**What is required:** The records that follow should be retyped word for word.

::: Raw data :::

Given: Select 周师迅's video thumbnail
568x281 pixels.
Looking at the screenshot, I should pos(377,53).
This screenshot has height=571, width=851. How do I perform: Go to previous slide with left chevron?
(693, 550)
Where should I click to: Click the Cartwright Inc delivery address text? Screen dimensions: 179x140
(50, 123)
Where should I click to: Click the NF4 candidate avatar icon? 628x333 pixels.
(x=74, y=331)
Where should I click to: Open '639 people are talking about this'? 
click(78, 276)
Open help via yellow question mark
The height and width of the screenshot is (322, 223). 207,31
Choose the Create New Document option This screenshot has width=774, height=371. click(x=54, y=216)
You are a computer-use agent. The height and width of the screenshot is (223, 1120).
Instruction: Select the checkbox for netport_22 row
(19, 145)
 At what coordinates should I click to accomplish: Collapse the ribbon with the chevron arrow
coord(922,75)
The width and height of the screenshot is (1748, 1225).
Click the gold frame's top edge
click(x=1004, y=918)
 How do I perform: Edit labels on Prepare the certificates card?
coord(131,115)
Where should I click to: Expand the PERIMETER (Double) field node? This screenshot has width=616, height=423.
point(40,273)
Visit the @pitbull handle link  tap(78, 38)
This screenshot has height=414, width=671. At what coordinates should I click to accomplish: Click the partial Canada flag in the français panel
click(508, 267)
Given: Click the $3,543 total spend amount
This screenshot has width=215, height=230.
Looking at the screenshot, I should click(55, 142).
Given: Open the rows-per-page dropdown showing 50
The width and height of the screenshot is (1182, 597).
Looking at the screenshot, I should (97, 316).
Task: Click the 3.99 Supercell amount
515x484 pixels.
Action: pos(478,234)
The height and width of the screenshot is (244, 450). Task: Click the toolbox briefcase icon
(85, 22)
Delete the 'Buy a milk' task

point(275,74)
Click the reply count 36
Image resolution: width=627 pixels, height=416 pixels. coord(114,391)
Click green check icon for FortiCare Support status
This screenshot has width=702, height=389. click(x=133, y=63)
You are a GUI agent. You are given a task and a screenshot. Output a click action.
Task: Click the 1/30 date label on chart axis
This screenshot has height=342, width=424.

:::

**Exercise result:**
Given: Select 周师迅's video thumbnail
568x281 pixels.
Looking at the screenshot, I should pos(377,53).
This screenshot has height=571, width=851. How do I perform: Go to previous slide with left chevron?
(693, 550)
Where should I click to: Click the Cartwright Inc delivery address text? Screen dimensions: 179x140
(50, 123)
Where should I click to: Click the NF4 candidate avatar icon? 628x333 pixels.
(x=74, y=331)
Where should I click to: Open '639 people are talking about this'? 
click(78, 276)
Open help via yellow question mark
The height and width of the screenshot is (322, 223). 207,31
Choose the Create New Document option This screenshot has width=774, height=371. click(x=54, y=216)
You are a computer-use agent. The height and width of the screenshot is (223, 1120).
Instruction: Select the checkbox for netport_22 row
(19, 145)
 At what coordinates should I click to accomplish: Collapse the ribbon with the chevron arrow
coord(922,75)
The width and height of the screenshot is (1748, 1225).
Click the gold frame's top edge
click(x=1004, y=918)
 How do I perform: Edit labels on Prepare the certificates card?
coord(131,115)
Where should I click to: Expand the PERIMETER (Double) field node? This screenshot has width=616, height=423.
point(40,273)
Visit the @pitbull handle link  tap(78, 38)
This screenshot has height=414, width=671. At what coordinates should I click to accomplish: Click the partial Canada flag in the français panel
click(508, 267)
Given: Click the $3,543 total spend amount
This screenshot has width=215, height=230.
Looking at the screenshot, I should click(55, 142).
Given: Open the rows-per-page dropdown showing 50
The width and height of the screenshot is (1182, 597).
Looking at the screenshot, I should (97, 316).
Task: Click the 3.99 Supercell amount
515x484 pixels.
Action: pos(478,234)
The height and width of the screenshot is (244, 450). Task: Click the toolbox briefcase icon
(85, 22)
Delete the 'Buy a milk' task

point(275,74)
Click the reply count 36
Image resolution: width=627 pixels, height=416 pixels. coord(114,391)
Click green check icon for FortiCare Support status
This screenshot has width=702, height=389. click(x=133, y=63)
You are a GUI agent. You are given a task and a screenshot. Output a click action.
Task: Click the 1/30 date label on chart axis
This screenshot has height=342, width=424.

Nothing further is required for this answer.